ピアスはどこを捜しても見付からず、青子は酷く悲しい気持ちになった。
「アオコ、どうしたのー?なんか元気ないじゃん」
「あんた、近頃変だよ。昨日だってテストぶっちぎって出てっちゃうしさぁ」
「昨日の男の子は誰よー?あんたの子どもー?」
友人達は青子を心配したが、青子には説明することも、相談することも出来ないのだった。なにしろ彼女自身、この心をかき乱している気鬱とジレンマの理由がわからないのだ。青子は力なく笑って、なんとか事情を聴き出そうとする友人達を煙に巻いた。
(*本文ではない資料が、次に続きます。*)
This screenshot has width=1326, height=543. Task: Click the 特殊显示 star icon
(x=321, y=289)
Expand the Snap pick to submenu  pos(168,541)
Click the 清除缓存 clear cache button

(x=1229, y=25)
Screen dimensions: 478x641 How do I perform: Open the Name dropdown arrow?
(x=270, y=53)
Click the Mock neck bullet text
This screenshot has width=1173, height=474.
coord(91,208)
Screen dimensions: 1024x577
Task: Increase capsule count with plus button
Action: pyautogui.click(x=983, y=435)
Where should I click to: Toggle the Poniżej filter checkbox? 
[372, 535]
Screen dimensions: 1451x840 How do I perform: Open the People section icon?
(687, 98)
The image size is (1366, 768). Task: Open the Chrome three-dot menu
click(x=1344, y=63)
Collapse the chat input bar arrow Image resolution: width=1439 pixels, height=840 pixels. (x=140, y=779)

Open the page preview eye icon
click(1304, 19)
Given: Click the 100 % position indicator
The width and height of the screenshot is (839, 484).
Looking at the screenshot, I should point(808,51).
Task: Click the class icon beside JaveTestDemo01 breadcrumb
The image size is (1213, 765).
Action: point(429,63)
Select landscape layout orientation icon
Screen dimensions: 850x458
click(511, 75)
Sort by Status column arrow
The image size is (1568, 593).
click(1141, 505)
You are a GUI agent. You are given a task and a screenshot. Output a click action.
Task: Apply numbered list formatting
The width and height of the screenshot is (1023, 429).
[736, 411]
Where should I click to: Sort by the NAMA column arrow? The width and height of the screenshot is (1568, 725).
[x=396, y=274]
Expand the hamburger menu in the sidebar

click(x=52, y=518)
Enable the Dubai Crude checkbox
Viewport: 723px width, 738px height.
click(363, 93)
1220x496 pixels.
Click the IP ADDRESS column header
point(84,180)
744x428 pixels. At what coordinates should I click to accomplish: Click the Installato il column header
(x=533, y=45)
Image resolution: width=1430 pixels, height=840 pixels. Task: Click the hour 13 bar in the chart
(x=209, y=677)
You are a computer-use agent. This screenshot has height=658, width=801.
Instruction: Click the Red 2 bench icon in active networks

青子を余計うんざりさせる出来事が起きたのは、二時限目の、体育の授業中のことだった。種目は長距離走で(水族館のマグロみたいに、トラックの周りを延々ぐるぐるするやつだ)その時青子は、集団の後ろの方を、良子や舞香と共にだらだら走っていた。
先頭の方が騒がしくなったかと思うと、休むことなく走り続けていた魚の群れが停止した。見れば、同じクラスの男子達がサッカーをしているコートのど真ん中を突っ切って、魁星学園の生徒がずんずん歩いてくる。青子は思わず、「げ」と顔を顰めた。
「ねえ!あれ、閏君じゃない!?」
隣を走っていた舞香が、黄色い声を上げた。先日の一件があってからというもの、彼はお友達認定されたのか、仲間同士の間で、『うるう君』なんて呼ばれて親しまれている。本人が鼻持ちならないやつだとは知りもせず、いい気なものだ、なんて青子は思っている。尤も、舞香に言わせれば『そこがいい』のだそうだが……
「ねぇ!こっちに来るよ!」
「やだ!どうしようー!」
青子は素早い動作で、集団に隠れるようにしゃがみ込んだ。靴ひもを解いては結ぶ。解いては結ぶ。三回くらい繰り返したところで、閏の高そうなローファーが、青子の目下に食い込んできた。
「なんで宮木さん?」
「あの二人って、知り合い?なに友達?」
ひそひそ。ひそひそ。事情を知らない多くは、小声で疑問をぶつけ合った。羨望の見え隠れする懐疑的な瞳は、青子の気をいっそう滅入らせた。
「話がある」
頑なに顔を上げようとしない青子に向かって、閏が言った。付いてこい。という意味だと解釈した青子は、断固拒否した。「私にはない」
「いいから、来い」
「あっ……!ちょっとぉ!」
閏は青子の二の腕辺りを掴んで立ち上がらせると、強引に引っ張って行った。若い女性体育教師は呆気にとられてしまって、おろおろするばかりだった。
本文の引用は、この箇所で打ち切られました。